William C. Preston, on behalf of the South Carolina General Assembly asked Calhoun to prepare a report on the present situation of the tariff. Calhoun readily accepted the challenge and in a few weeks time had a 35,000 word draft of what would become his "Exposition and Protest."

Fearful that "hotheads" such as McDuffie might force the legislature into taking some drastic action against the federal government, Calhoun aimed for a more measured process:

All through that hot and humid summer, emotions among the vociferous planter population had been worked up to a near-frenzy of excitement. The whole tenor of the argument built up in the "Exposition" was aimed to present the case in a cool, considered manner that would dampen any drastic moves yet would set in motion the machinery for repeal of the tariff act. It would also warn other sections of the Union against any future legislation that an increasingly self-conscious South might consider punitive, especially on the subject of slavery.

== Document ==
Calhoun's "Exposition" was completed late in 1828. In it, Calhoun argued that the tariff of 1828 was unconstitutional because it favored manufacturing over commerce and agriculture. The tariff power, he felt, could be used to generate revenue but not to provide protection from foreign competition for American industries. He believed that the people of a state or several states, acting in a democratically elected convention, had the retained power to veto any act of the federal government that violated the Constitution. The veto, the core of the doctrine of nullification, was explained:

If it be conceded, as it must be by every one who is the least conversant with our institutions, that the sovereign powers delegated are divided between the General and State Governments, and that the latter hold their portion by the same tenure as the former, it would seem impossible to deny to the States the right of deciding on the infractions of their powers, and the proper remedy to be applied for their correction. The right of judging, in such cases, is an essential attribute of sovereignty, of which the States cannot be divested without losing their sovereignty itself, and being reduced to a subordinate corporate condition. In fact, to divide power, and to give to one of the parties the exclusive right of judging of the portion allotted to each, is, in reality, not to divide it at all; and to reserve such exclusive right to the General Government (it matters not by what department) to be exercised, is to convert it, in fact, into a great consolidated government, with unlimited powers, and to divest the States, in reality, of all their rights, it is impossible to understand the force of terms, and to deny so plain a conclusion.

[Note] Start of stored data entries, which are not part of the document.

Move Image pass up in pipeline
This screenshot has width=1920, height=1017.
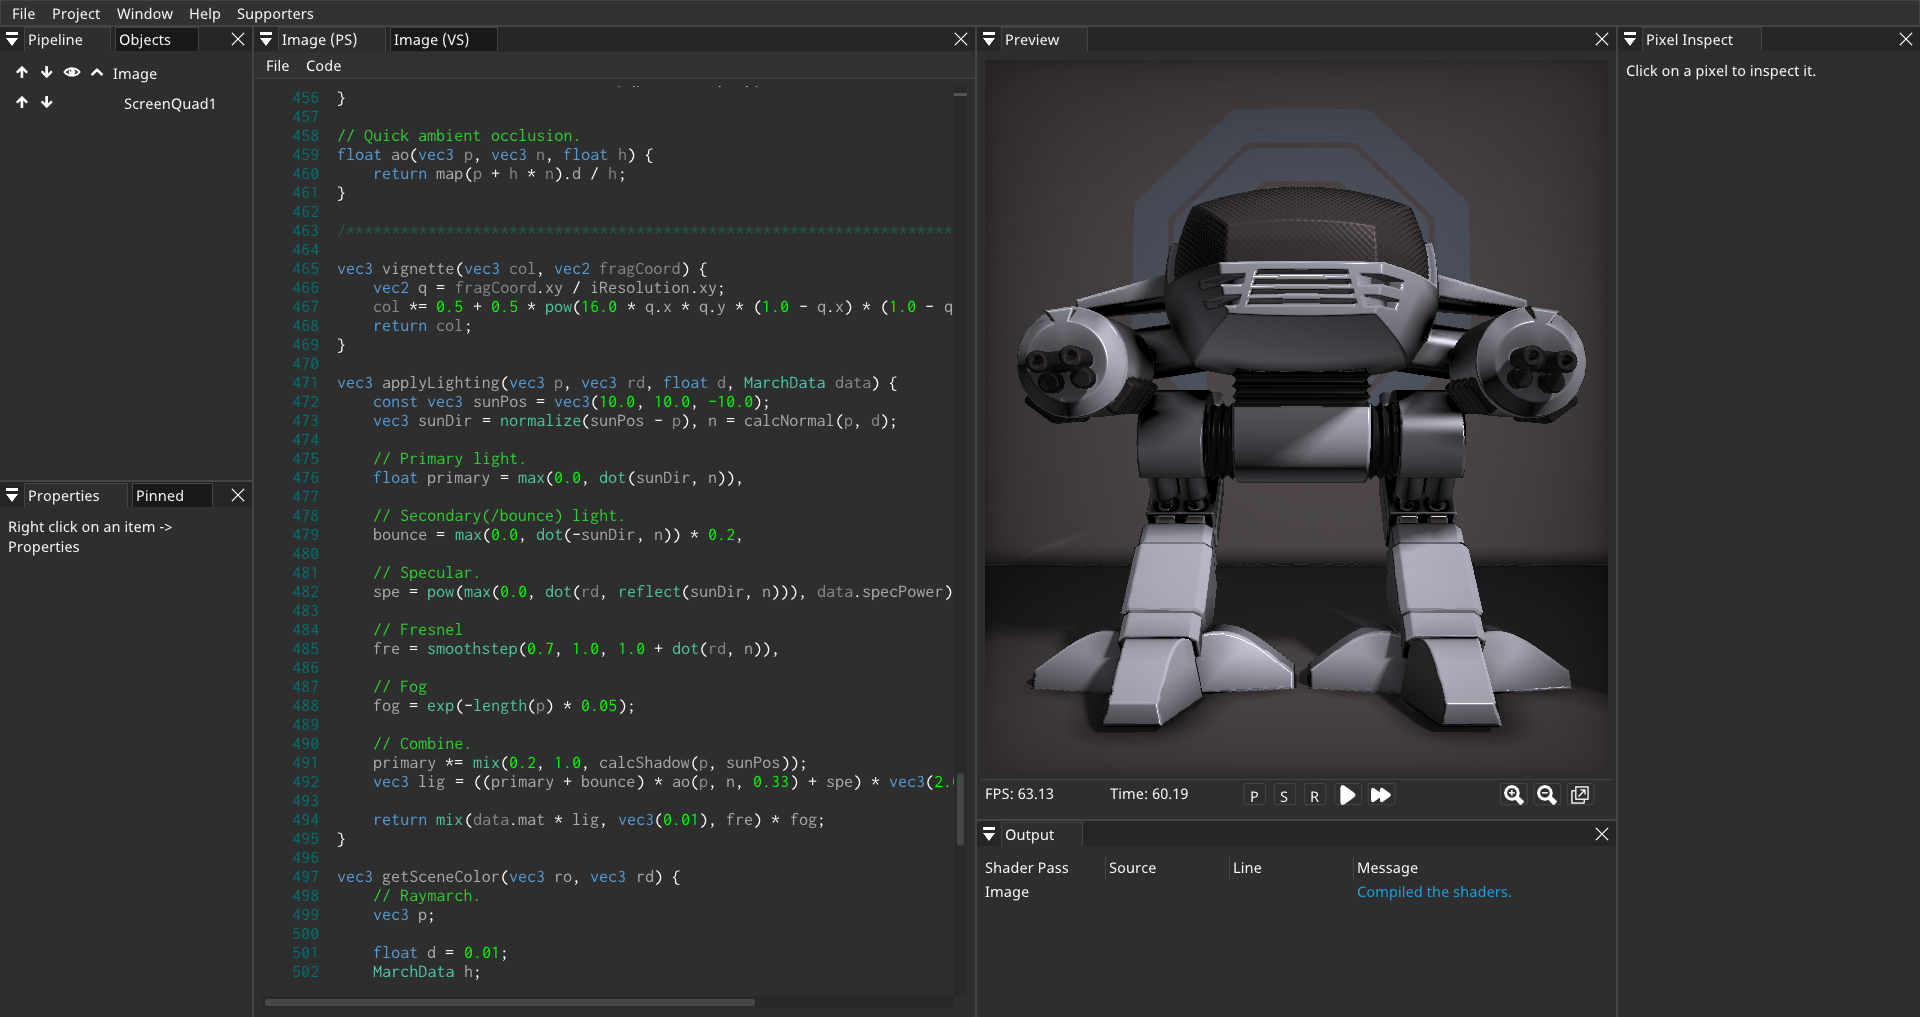[22, 73]
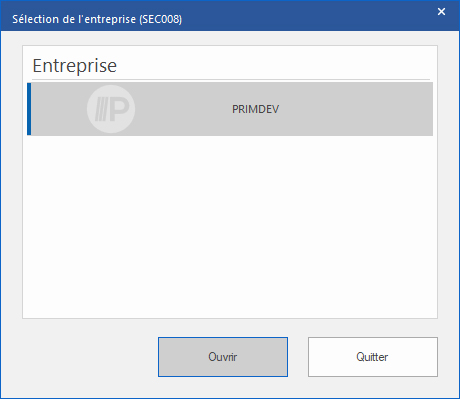460x399 pixels.
Task: Click the Entreprise list header
Action: point(75,65)
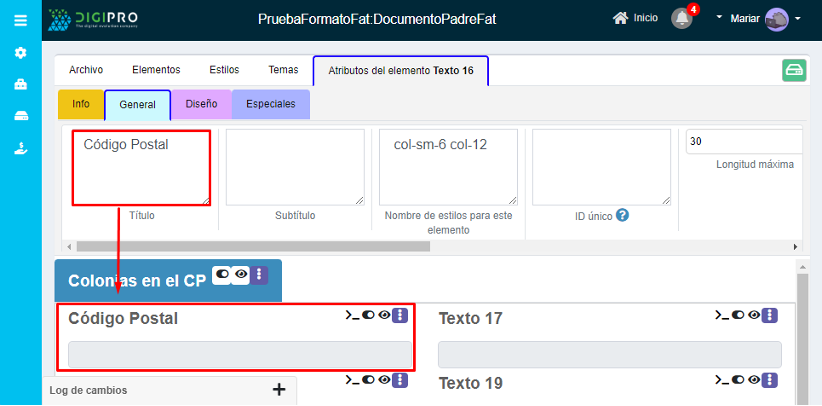Image resolution: width=822 pixels, height=406 pixels.
Task: Toggle the switch on Colonias en el CP
Action: [221, 274]
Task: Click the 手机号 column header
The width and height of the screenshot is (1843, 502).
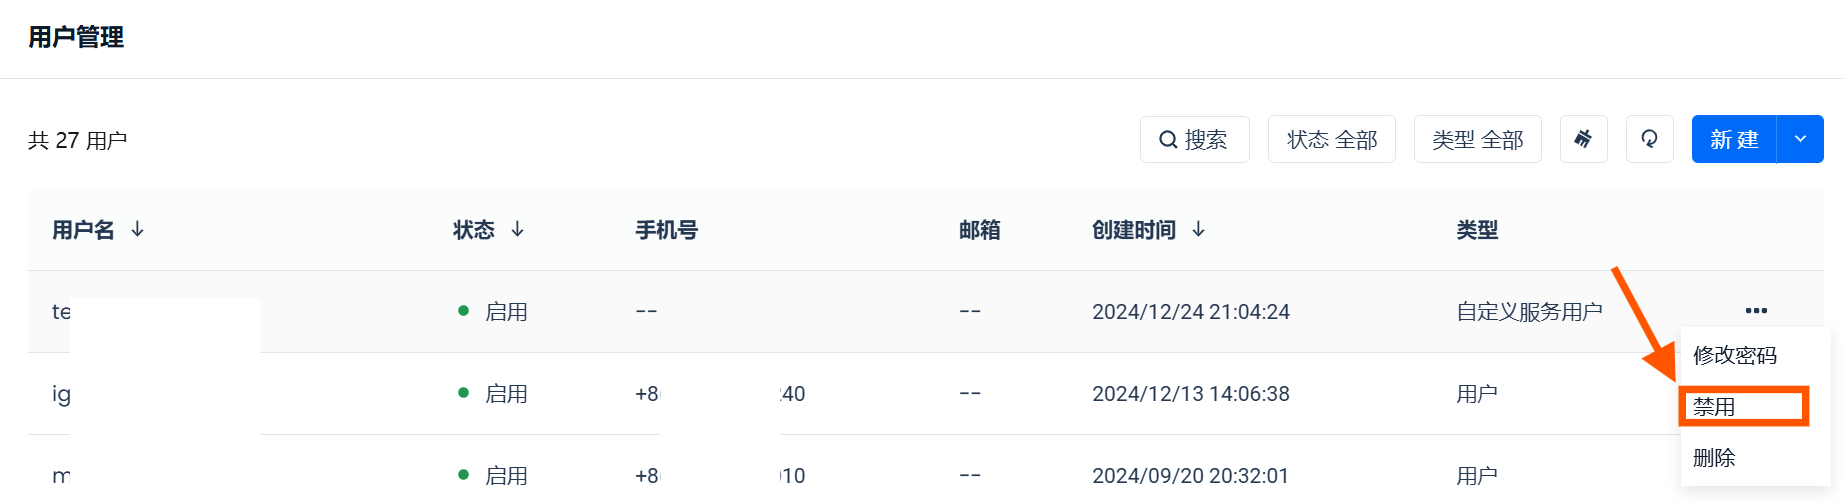Action: (x=666, y=230)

The report also detailed the specific southern grievances over the tariff that led to the current dissatisfaction."

== Impact ==
On December 19, 1828, the report was presented to the South Carolina House of Representatives, which had five thousand copies of it printed and distributed. The presidential election had occurred, and John Quincy Adams had been defeated by Andrew Jackson. Calhoun, who still had designs on succeeding Jackson as president, was not identified as the author but word soon leaked out. The legislature took no action on the report at that time.

In 1832, as vice president under Jackson, Calhoun went public with his ideas during the nullification crisis. Both that and the political fallout from the Petticoat affair ended friendly relations between Calhoun and Jackson. As a result, Calhoun was replaced as Jackson's running mate in the 1832 election by Martin Van Buren. Calhoun resigned the vice presidency in December 1832 to take a seat in the U.S. Senate, where he continued to speak in opposition to the 1828 tariff.